We would expect advantages from using Fc-silenced recombinant antibodies when we have samples with lots of cells containing Fc receptors, macrophages in particular. This could be when we're trying to stain myeloid cells themselves, or when we're trying to prevent those cells from interfering with our staining on other cells in the mixtures. Let's look at an example of that, and then an example of an unexpected benefit.

Here we are trying to detect the pro-form of IL-1-beta. We've got some mouse peritoneal macrophages, which are incredibly sticky, and we've stimulated them with phorbol esters and ionomycin to kick up cytokine production (not really essential for IL-1, but it doesn't hurt). These cells are covered in all sorts of Fc and scavenger receptors, and they just love to bind antibodies. I've blocked using the 2.4G2 anti-FcgRII/III clone, but that doesn't do much to block the high affinity Fc receptor FcgRI (CD64), which will be present on these cells. Consequently, staining with a normal, non-recombinant rat IgG1 anti-pro-IL-1-beta PE-Cy7 produces a fair amount of non-specific binding, at least based on the fact that all cells move up together as we add more antibody. In contrast, with the recombinant REA human IgG1 anti-pro-IL-1-beta PE-Vio770, we get a bright population of IL-1+ cells separating out without as much shifting up of the entire pool of cells.

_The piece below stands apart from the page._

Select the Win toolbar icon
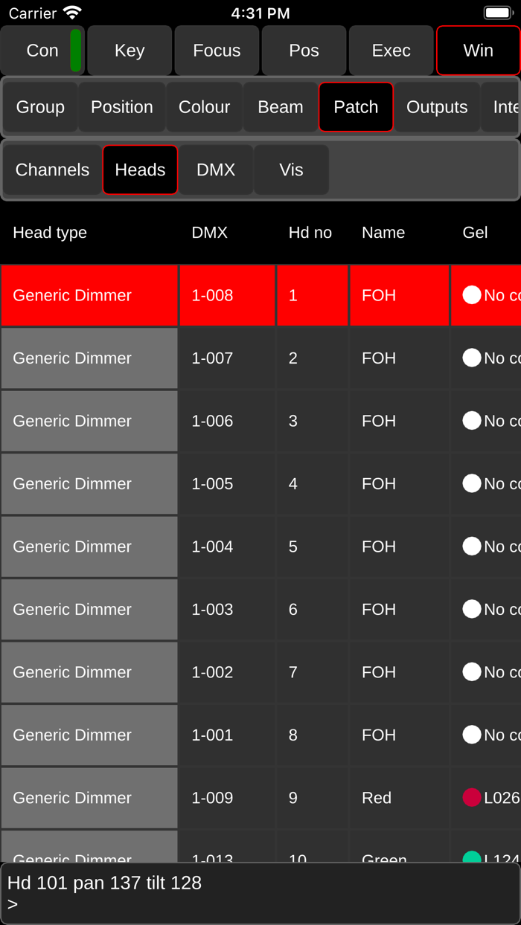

The unexpected bit, for me at least, is that these Fc-mutated antibodies also give higher specificity of staining on cells without Fc receptors. Here's an example looking at mouse CD4 T cells from the lymph node, which is pretty clean and does not have a ton of myeloid cells present. While human T cells can sometimes express Fc receptors, mouse T cells, at least in healthy SPF conditions, do not.

There's nothing wrong with the 22F6 Helios clone (from BioLegend in this example). It's quite good. But the REA one produces less background and better separation.

This isn't an isolated example with Helios. The REA for T-bet produces considerably less background than the non-recombinant 4B10 clone. I see similar effects with antibodies for BATF, Bcl-6, BDNF, Eomes and GATA-3. So, I quite like using these for intracellular targets when they're available. While you may see advantages for any target with an Fc-silenced antibody, the impact is likely to be greater for low expression markers or those only expressed on rare cell types.

Not all recombinant antibodies are Fc-silenced. I may be wrong, but I don't see any indication that the ones sold by BioLegend have any Fc engineering (those are good too, though). There are other advantages of using recombinant antibodies though, including increased standardization of production (cheaper), standardization of the fluorophore conjugation process (all the same), and perhaps some benefits in terms of animal welfare.

I have used and can recommend Fc-silenced antibodies from Miltenyi and Proteintech. Fluorophore options from these vendors are not as diverse as some of the major flow companies.